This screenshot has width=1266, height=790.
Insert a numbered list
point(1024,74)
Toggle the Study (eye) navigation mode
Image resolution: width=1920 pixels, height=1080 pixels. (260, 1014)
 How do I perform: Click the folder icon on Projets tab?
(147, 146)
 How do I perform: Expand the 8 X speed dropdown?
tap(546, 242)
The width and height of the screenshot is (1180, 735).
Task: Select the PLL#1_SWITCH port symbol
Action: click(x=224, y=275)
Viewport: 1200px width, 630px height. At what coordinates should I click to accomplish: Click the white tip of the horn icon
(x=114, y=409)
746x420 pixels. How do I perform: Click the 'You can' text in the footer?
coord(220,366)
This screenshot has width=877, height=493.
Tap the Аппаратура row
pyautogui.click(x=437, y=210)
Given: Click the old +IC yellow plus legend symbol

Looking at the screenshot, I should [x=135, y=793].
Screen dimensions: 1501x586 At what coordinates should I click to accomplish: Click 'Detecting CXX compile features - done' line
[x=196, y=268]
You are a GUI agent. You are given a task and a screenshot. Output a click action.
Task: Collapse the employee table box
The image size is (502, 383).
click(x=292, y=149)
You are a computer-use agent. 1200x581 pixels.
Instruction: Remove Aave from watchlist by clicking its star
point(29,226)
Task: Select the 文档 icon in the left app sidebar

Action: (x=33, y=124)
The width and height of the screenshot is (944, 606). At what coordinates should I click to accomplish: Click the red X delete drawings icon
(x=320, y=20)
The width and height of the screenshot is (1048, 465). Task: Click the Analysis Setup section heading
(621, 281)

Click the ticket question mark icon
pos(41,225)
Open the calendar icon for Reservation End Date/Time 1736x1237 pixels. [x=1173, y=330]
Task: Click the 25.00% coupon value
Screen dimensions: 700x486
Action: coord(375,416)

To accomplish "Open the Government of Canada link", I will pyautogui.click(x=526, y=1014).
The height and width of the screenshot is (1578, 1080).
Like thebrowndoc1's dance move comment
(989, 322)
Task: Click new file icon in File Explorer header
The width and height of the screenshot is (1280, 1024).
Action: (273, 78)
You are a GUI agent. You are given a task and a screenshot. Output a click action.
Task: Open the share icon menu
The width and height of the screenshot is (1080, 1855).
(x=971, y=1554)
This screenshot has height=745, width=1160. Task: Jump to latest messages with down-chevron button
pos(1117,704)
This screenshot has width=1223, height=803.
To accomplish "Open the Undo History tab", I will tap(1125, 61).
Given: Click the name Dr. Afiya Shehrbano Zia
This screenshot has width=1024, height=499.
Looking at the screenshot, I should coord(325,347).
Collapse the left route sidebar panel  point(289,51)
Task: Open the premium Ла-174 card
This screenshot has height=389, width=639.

□ □ □

◆ **Set problem**:
Rewrite every line of the entries above as a Markdown table with two columns, Row and Line. Number the rows in order and leave out blank lines.

◆ **Expected answer**:
| Row | Line |
|---|---|
| 1 | This screenshot has width=1266, height=790. |
| 2 | Insert a numbered list |
| 3 | point(1024,74) |
| 4 | Toggle the Study (eye) navigation mode |
| 5 | Image resolution: width=1920 pixels, height=1080 pixels. (260, 1014) |
| 6 |  How do I perform: Click the folder icon on Projets tab? |
| 7 | (147, 146) |
| 8 |  How do I perform: Expand the 8 X speed dropdown? |
| 9 | tap(546, 242) |
| 10 | The width and height of the screenshot is (1180, 735). |
| 11 | Task: Select the PLL#1_SWITCH port symbol |
| 12 | Action: click(x=224, y=275) |
| 13 | Viewport: 1200px width, 630px height. At what coordinates should I click to accomplish: Click the white tip of the horn icon |
| 14 | (x=114, y=409) |
| 15 | 746x420 pixels. How do I perform: Click the 'You can' text in the footer? |
| 16 | coord(220,366) |
| 17 | This screenshot has width=877, height=493. |
| 18 | Tap the Аппаратура row |
| 19 | pyautogui.click(x=437, y=210) |
| 20 | Given: Click the old +IC yellow plus legend symbol |
| 21 | Looking at the screenshot, I should [x=135, y=793]. |
| 22 | Screen dimensions: 1501x586 At what coordinates should I click to accomplish: Click 'Detecting CXX compile features - done' line |
| 23 | [x=196, y=268] |
| 24 | You are a GUI agent. You are given a task and a screenshot. Output a click action. |
| 25 | Task: Collapse the employee table box |
| 26 | The image size is (502, 383). |
| 27 | click(x=292, y=149) |
| 28 | You are a computer-use agent. 1200x581 pixels. |
| 29 | Instruction: Remove Aave from watchlist by clicking its star |
| 30 | point(29,226) |
| 31 | Task: Select the 文档 icon in the left app sidebar |
| 32 | Action: (x=33, y=124) |
| 33 | The width and height of the screenshot is (944, 606). At what coordinates should I click to accomplish: Click the red X delete drawings icon |
| 34 | (x=320, y=20) |
| 35 | The width and height of the screenshot is (1048, 465). Task: Click the Analysis Setup section heading |
| 36 | (621, 281) |
| 37 | Click the ticket question mark icon |
| 38 | pos(41,225) |
| 39 | Open the calendar icon for Reservation End Date/Time 1736x1237 pixels. [x=1173, y=330] |
| 40 | Task: Click the 25.00% coupon value |
| 41 | Screen dimensions: 700x486 |
| 42 | Action: coord(375,416) |
| 43 | To accomplish "Open the Government of Canada link", I will pyautogui.click(x=526, y=1014). |
| 44 | The height and width of the screenshot is (1578, 1080). |
| 45 | Like thebrowndoc1's dance move comment |
| 46 | (989, 322) |
| 47 | Task: Click new file icon in File Explorer header |
| 48 | The width and height of the screenshot is (1280, 1024). |
| 49 | Action: (273, 78) |
| 50 | You are a GUI agent. You are given a task and a screenshot. Output a click action. |
| 51 | Task: Open the share icon menu |
| 52 | The width and height of the screenshot is (1080, 1855). |
| 53 | (x=971, y=1554) |
| 54 | This screenshot has height=745, width=1160. Task: Jump to latest messages with down-chevron button |
| 55 | pos(1117,704) |
| 56 | This screenshot has width=1223, height=803. |
| 57 | To accomplish "Open the Undo History tab", I will tap(1125, 61). |
| 58 | Given: Click the name Dr. Afiya Shehrbano Zia |
| 59 | This screenshot has width=1024, height=499. |
| 60 | Looking at the screenshot, I should coord(325,347). |
| 61 | Collapse the left route sidebar panel  point(289,51) |
| 62 | Task: Open the premium Ла-174 card |
| 63 | This screenshot has height=389, width=639. |